[Exercise directions]
Render the records from the line with "Click the Default" through the end of the records as a two-column CSV with the headers instruction and answer. Give one row per record, put each field in double quotes, and turn line breaks into spaces.

[Material for this exercise]
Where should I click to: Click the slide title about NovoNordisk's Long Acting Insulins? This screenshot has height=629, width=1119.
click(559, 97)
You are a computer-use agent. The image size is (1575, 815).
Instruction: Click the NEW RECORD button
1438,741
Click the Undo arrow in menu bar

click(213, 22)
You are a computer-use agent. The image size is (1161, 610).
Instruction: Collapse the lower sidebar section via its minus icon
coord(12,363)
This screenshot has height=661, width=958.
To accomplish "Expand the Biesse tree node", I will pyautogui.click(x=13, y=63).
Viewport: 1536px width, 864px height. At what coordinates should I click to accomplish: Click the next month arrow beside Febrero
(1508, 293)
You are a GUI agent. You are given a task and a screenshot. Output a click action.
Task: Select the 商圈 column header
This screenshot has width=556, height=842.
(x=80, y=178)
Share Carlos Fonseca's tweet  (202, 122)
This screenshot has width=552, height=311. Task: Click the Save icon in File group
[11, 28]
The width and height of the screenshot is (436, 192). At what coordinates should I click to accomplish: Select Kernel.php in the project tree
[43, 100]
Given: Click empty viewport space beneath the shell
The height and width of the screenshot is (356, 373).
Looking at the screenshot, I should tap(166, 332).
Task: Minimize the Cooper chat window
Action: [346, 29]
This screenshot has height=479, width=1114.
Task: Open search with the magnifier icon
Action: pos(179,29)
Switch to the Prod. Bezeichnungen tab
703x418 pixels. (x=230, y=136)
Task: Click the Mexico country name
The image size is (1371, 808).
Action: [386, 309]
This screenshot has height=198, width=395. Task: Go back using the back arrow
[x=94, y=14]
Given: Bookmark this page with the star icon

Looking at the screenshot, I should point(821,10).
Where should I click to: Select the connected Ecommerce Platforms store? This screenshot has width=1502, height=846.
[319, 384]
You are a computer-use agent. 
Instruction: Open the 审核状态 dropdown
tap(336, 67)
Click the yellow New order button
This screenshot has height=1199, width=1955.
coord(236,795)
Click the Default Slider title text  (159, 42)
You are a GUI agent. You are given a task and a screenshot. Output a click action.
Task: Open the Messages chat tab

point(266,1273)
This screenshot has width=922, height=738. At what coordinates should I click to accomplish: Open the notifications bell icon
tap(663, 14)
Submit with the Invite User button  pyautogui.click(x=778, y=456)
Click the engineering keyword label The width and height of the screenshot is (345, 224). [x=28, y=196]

[Correct output]
instruction,answer
"Click the Default Slider title text","(159, 42)"
"You are a GUI agent. You are given a task and a screenshot. Output a click action. Task: Open the Messages chat tab","point(266,1273)"
"This screenshot has width=922, height=738. At what coordinates should I click to accomplish: Open the notifications bell icon","tap(663, 14)"
"Submit with the Invite User button","pyautogui.click(x=778, y=456)"
"Click the engineering keyword label The width and height of the screenshot is (345, 224).","[x=28, y=196]"